For Pipelines specifically we likely need more targeted approach: https://gitlab.com/gitlab-org/gitlab-ce/issues/65538. It is described there, this is needed to perform efficient processing of pipelines, especially with DAG.

Currently, we use single theme to drop duplicates:

remove duplicated concurrent, this is achieved with ExclusiveLease.

We will not be able to use sidekiq-unique-jobs, as this will clash with reliable-fetch.

Dropping duplicates should be based on desired outcome: https://github.com/mhenrixon/sidekiq-unique-jobs#locks. This very well describes the different locking mechanisms. I wish we could adapt that gem, it would be likely simplest to have. The idempotent seems to model the :until_expired.

We will not be able to use sidekiq-unique-jobs, as this will clash with reliable-fetch.

This makes me think it might work after all: https://github.com/mhenrixon/sidekiq-unique-jobs/wiki/How-this-gem-interacts-with-Sidekiq

As far as I understand, the gem maintains its own locks on queuing and starting and stopping, similar to what andrew is describing in his deduplication proposal. But I'm not familiar with how reliable fetch hooks into sidekiq.

Dropping duplicates should be based on desired outcome: https://github.com/mhenrixon/sidekiq-unique-jobs#locks. This very well describes the different locking mechanisms. I wish we could adapt that gem, it would be likely simplest to have. The idempotent seems to model the :until_expired.

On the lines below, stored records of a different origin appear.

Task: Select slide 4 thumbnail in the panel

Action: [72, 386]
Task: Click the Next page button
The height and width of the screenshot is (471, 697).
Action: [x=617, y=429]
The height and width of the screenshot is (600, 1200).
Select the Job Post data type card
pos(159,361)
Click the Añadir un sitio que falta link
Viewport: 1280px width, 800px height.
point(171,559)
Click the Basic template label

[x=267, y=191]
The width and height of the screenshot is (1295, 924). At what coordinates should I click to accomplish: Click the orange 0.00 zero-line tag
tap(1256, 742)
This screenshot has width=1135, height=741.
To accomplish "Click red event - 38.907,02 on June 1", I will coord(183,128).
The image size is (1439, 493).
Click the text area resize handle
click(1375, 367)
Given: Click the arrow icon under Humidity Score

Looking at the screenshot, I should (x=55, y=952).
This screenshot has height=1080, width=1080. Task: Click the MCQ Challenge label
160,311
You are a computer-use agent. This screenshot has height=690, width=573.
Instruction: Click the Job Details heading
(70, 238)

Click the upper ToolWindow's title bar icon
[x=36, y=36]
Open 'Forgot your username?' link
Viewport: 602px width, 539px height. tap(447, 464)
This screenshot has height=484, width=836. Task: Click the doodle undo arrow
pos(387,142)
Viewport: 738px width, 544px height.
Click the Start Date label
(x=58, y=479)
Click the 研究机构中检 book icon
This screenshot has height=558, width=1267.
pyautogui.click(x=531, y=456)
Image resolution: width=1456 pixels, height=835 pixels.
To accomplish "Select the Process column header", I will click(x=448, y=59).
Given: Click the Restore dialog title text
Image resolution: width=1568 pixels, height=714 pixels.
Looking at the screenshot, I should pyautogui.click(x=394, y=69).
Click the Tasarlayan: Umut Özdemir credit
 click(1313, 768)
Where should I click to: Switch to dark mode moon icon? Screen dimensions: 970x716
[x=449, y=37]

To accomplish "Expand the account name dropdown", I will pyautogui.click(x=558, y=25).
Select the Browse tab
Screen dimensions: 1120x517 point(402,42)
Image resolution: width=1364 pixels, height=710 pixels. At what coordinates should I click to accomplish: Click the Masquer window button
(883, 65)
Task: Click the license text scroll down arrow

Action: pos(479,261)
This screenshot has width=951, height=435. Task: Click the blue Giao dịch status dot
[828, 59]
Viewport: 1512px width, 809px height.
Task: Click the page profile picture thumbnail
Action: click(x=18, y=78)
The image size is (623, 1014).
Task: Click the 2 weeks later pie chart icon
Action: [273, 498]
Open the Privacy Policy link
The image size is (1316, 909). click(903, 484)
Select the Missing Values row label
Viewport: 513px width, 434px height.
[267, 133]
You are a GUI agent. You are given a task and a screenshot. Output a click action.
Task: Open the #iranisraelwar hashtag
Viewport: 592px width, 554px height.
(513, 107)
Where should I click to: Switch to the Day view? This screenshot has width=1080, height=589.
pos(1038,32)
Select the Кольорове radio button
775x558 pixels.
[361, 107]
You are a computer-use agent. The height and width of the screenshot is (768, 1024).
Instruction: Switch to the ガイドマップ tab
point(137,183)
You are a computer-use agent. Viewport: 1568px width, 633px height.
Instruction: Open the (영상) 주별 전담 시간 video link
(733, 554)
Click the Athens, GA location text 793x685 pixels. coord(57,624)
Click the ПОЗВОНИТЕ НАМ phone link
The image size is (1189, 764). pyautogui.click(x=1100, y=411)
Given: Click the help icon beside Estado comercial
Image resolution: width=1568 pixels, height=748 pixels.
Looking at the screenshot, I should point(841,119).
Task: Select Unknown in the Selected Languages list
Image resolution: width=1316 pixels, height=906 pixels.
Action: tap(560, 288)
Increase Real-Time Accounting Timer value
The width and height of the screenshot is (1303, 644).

Wouldn't we want :until_and_while_executing so we cannot schedule new jobs when the same job (same class + arguments) is already scheduled? Though as soon as the job starts, there could be a state change somewhere that warrants a re-run after the first completes.

As an example: Push mirrors get scheduled on each push, we don't need duplicates, but every time a new push comes we need a new job as the currently running one might not have included all changes.

As an example: Push mirrors get scheduled on each push, we don't need duplicates, but every time a new push comes we need a new job as the currently running one might not have included all changes.

Oh this is a neat example! So as you said, it's semantically safe to discard duplicate idempotent jobs only until the first job (the one we didn't discard) starts running. At that point we need to keep the next identical job request, even if it arrives while the 1st one is running, because the scope of the running job is ambiguous.

Do we also need to ensure the 2nd of the identical job requests doesn't start running until the 1st one completes? If we're not certain that the jobs are both idempotent and concurrency-safe, then it seems like they'd need some serialization mechanism, either in the job scheduler or internal to the job itself. (I know we're talking about a specific example here, but I'm asking the concurrency safety question in general, not just in the context of the steps and stateful data of push-mirror jobs.)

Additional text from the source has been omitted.